I am the daughter of a mother, and sister to two teenage girls. I have always considered myself lucky. I truly believe my mother and stepfather did an amazing job raising us, and I'm not just saying that in a way of
"they did their best," but in a way as even as a child I appreciated everything. My mother constantly put our needs in front of hers, and instilled that family was our number one priority.
Now being a mother of two little girls myself, I'm facing a world that constantly puts down women and girls, facing a world where
I am still trying to instill confidence in
myself.
How can I instill confidence in my girls? Why do they even need me to do it? Because I will be the first, and no one else will. They do have their father and I believe that the father also has his role, but I believe it is my job as their mother to be an example and show them true confidence that they already have in themselves.
1. You Can Become Anything
One thing I learned from my mother,
and still do today, is that you can do anything. Teach your girls that
anything truly is possible. I wanted to play piano, my parents came home with a piano. I wasn't sure if I could sing in front of a crowd, my mother signed me up for the school talent show. It's not a question of just telling these girls that they can do anything they want, it's also about giving them the tools to make their dreams a reality. Truly and I were watching the Disney Channel where a little boy was an amazing soccer player.

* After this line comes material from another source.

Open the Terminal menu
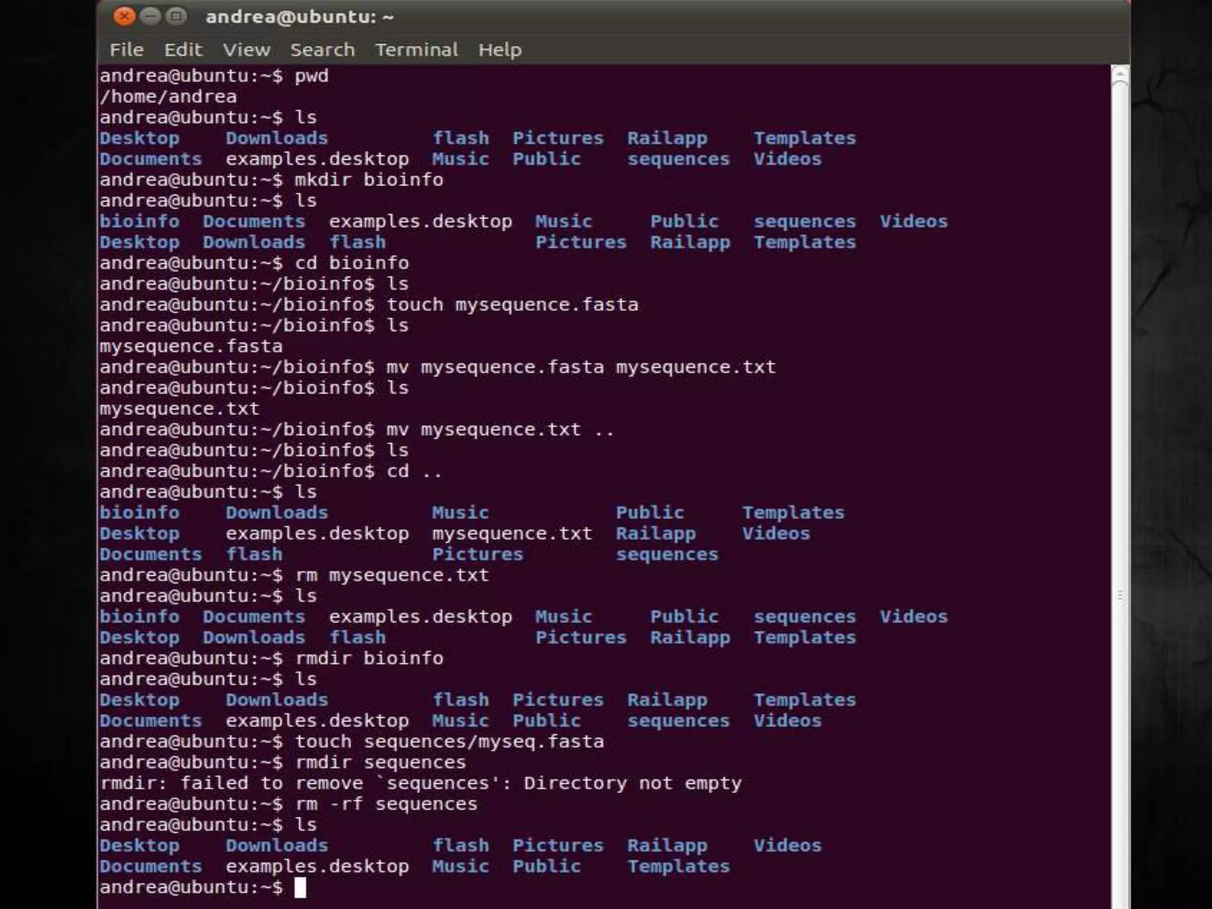The image size is (1212, 909). tap(416, 50)
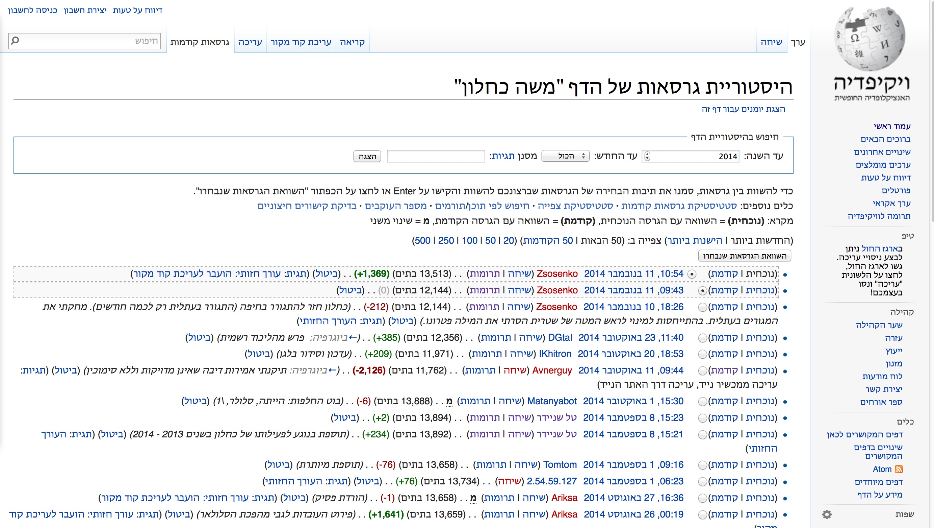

She looked at me and said, "I bet I can run faster than him."
"I'm sure you could if you practiced, it's hard work" I told her.
The next day we bought her a $5 soccer ball and went to work.
Tell your daughters the world is theirs, but give it to them too.
2. Don't Let Another Person's Negativity Affect You
Like every other girl growing up, we dealt with bullies or people who were just plain mean for no reason. The truth is, your daughter is going to meet these people too. Even if they seem like they love school, love their friends, love their lives, you need to make sure they are ready for when those group of people want to gang up on your darling girl.
Take the time to let your daughter know how beautiful she is, smart she is, and friendly she is. Get to know her friends, her teacher, and her classroom. Tell her how much her friends love her, her siblings love her, and how much God loves her. Let her know that when someone isn't nice to her or doesn't like her, that
that is okay, because this long list of people that do love her, is the one that counts.
Teach her that being mean back won't make her feel better and that stooping down to their level just makes you like them. Teach her to
go get help if she feels attacked and bullied.
Most importantly, instill in your daughter that laughing off remarks about her is a great weapon, because that girl in the mirror is amazing.
3. Extracurricular Activities
The main thing I like about getting girls involved in sports, dance, and other activities is not only do they learn
how to be a team player, but they can also
learn how to be a leader. The last thing I want to do is spend my afternoons driving around the kids to all their different practices and games, but I do believe that being in an environment where you can meet new friends and have fun, is great for building confidence. The way you find balance is in putting them in activities only they are truly interested in, and that you have time for. No more than 2 activities at a time, and nothing that makes you miss dinner at the table.
Truly started school this year. She has been in ballet class for the past 3 years, since she was 2, but in addition to that we added cheerleading and soccer. Cheerleading is great because it is at her school, right after school in the gym, and with Soccer, it's a real low maintenance team with the YMCA. Trying to talk her out of any one of these was
impossible.
One of the most important things though, is don't just be a spectator, get involved! Become an assistant coach, jump in with the girls during their practice laps, or help the teacher pass out flyers. These girls need to see that you want to be involved and invested in what they want to do.
Some other tips:
- Use bedtime as a way to ask your daughter Who she looks up to, What makes her special, What is she afraid of, and What to do if she is bullied
- Volunteer once a week or once a month in her school
- Spend at least 15 minutes everyday doing something she wants to do: manicures, painting, woodcarving :)
- Use plenty of praise words: That was very smart of you! I couldn't have done that with out you!
I am just getting started with the process of raising confident girls, but I was lucky enough to see it first hand. I know I have my work cut out for me, but I welcome the challenge of molding my daughters' confidence into something powerful for them.